Bisa dibayangkan lagu-lagu I Swear, All By My Self, To Love You More, When Can I See You, Change The World, That’s Life, Power of Love, dan lainnya, dinyanyikan oleh Kenny “Babyface” Edmonds, Katharine McPhee, Pia Toscano, Yuna dan Nick Zavior, yang kesemuanya mengenakan batik dengan desain sesuai pilihan masing-masing, diiringi David Foster dan musisi pendukungnya yang juga mengenakan batik dalam latar belakang Candi Prambanan. Alunan musik dan suara vokalis berpadu dengan sorotan mata ribuan pengunjung yang juga mengenakan batik. Sebuah pemandangan yang cukup langka mengingat pengunjung yang hadir dari berbagai usia.

Di titik inilah BMF menemukan relevansi dan momentumnya sebagai gelaran musik sekaligus diplomasi budaya Indonesia mengingat ragam kekayaan batik di Indonesia sangatlah banyak. Hampir setiap daerah memiliki batik dengan ciri khas. Dalam BMF 2019, batik sebagai salah satu kekayaan wastra nusantara telah menembus batas psikologis budaya adiluhung vis a vis budaya profan sehingga lebih dari 90 persen yang hadir seolah bergerak secara organis untuk hadir dalam sebuah acara musik yang fun di tempat heritage candi dan membalut dirinya dalam salah satu khasanah wastra nusantara: batik.

Tidak kalah serunya di panggung festival show yang menghadirkan Yovie and His Friends. Sebanyak 16 buah karya dari Yovie Widianto yang dibawakan dengan penuh kemeriahan. Beberapa di antaranya Ada Cinta, Peri Cintaku, Katakan Saja, Suratku, Cerita Cinta, Soulmate, Kasih Putih, Takkan Terganti, Adu Rayu, dan lainnya dinyanyikan secara bergantian oleh Kahitna, Bunga Citra Letari, Raisa, Rio Febrian, Marcell, 5 Romeo dan Arsy Widianto yang semuanya mengenakan batik begitupun musisi pendukungnya.

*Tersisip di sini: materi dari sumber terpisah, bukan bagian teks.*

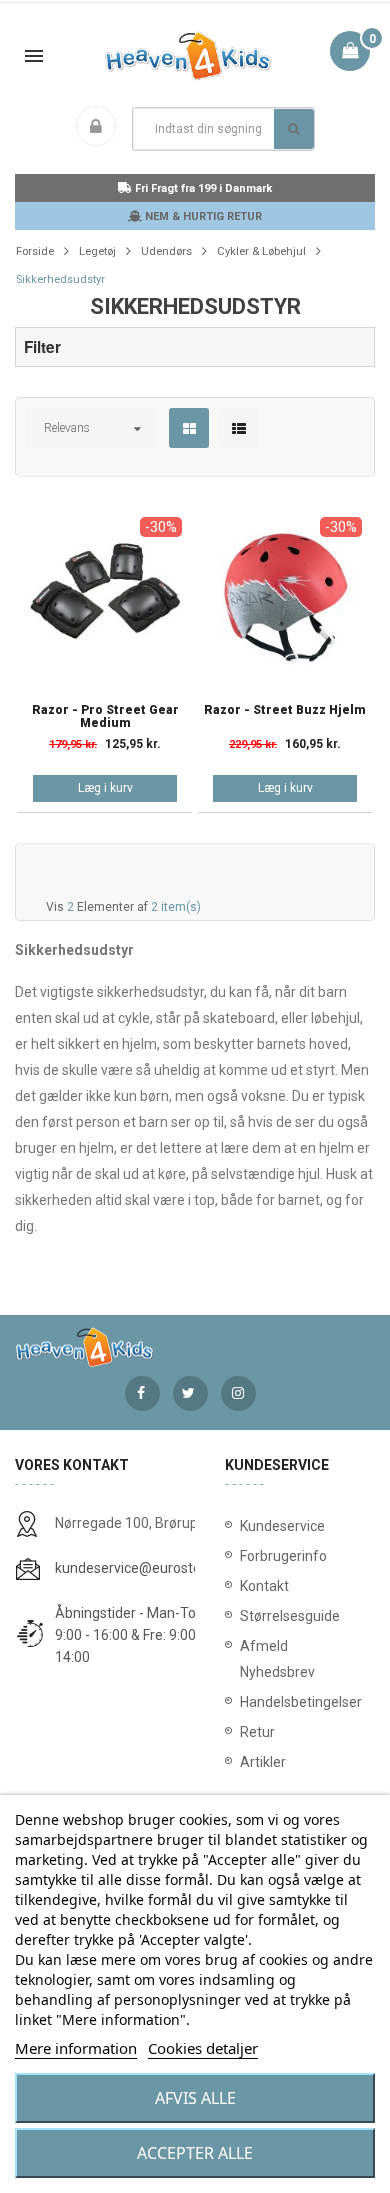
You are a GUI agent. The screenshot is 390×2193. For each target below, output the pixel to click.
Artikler (263, 1762)
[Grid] (189, 429)
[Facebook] (142, 1393)
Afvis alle (195, 2098)
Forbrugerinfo (283, 1556)
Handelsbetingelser (300, 1702)
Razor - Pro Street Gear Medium (105, 717)
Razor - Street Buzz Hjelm (285, 710)
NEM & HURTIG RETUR (202, 216)
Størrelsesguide (290, 1616)
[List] (239, 429)
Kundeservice (282, 1526)
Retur (257, 1732)
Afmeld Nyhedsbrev (277, 1659)
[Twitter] (190, 1393)
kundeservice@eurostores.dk (147, 1568)
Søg (294, 129)
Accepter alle (195, 2153)
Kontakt (264, 1586)
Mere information (76, 2048)
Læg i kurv (105, 788)
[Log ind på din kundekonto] (100, 128)
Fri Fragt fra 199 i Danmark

“Biasanya batik kan dipakai buat kondangan doang dan acara-acara resmi. Ini momen yang sangat menyenangkan buatku,” ungkap Raisa.

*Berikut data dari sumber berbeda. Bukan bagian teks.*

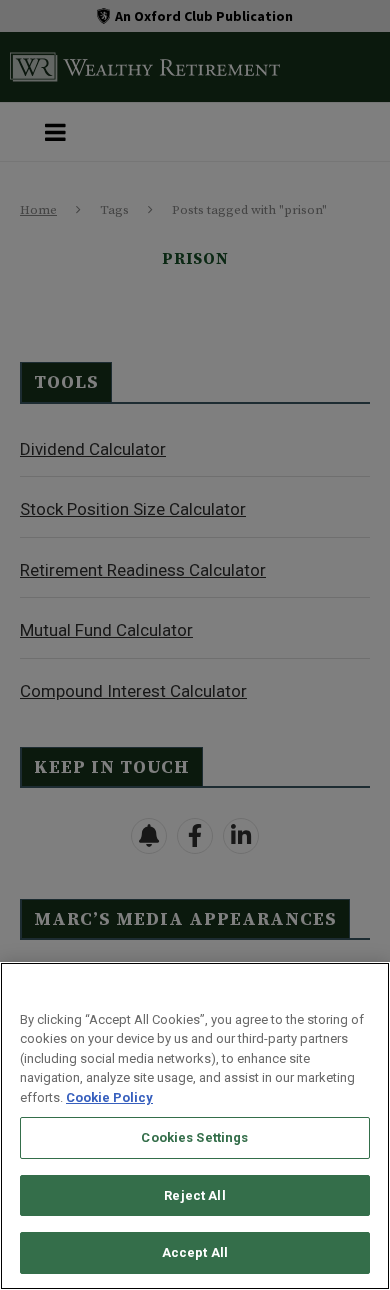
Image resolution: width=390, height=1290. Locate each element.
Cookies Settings (194, 1137)
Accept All (195, 1252)
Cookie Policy (109, 1097)
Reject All (194, 1195)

Hal senada disampaikan Yovie Widianto yang tampil bersama musisi-vokalis lain di BMF 2019 saat didaulat menjadi salah satu bagian dari Batik Music Festival untuk yang pertama kalinya bersama David Foster and friends.

“Untuk pertama kalinya dalam sejarah perjalanan bermain musik saya yang sudah lebih dari 30 tahun, saya bisa melihat banyak sekali penonton menggunakan batik. Ada kebanggaan dan keterharuan untuk diri saya pribadi bisa menyaksikan momen ini. Dan tadi saya sampai sempat salah menyebut Prambanan jadi Borobudur, itu karena saya gugup. Ini luar biasa sekali. Kita harus melakukan hal seperti ini terus untuk membuktikan bahwa kita sangat mencintai Indonesia,” tutur Yovie.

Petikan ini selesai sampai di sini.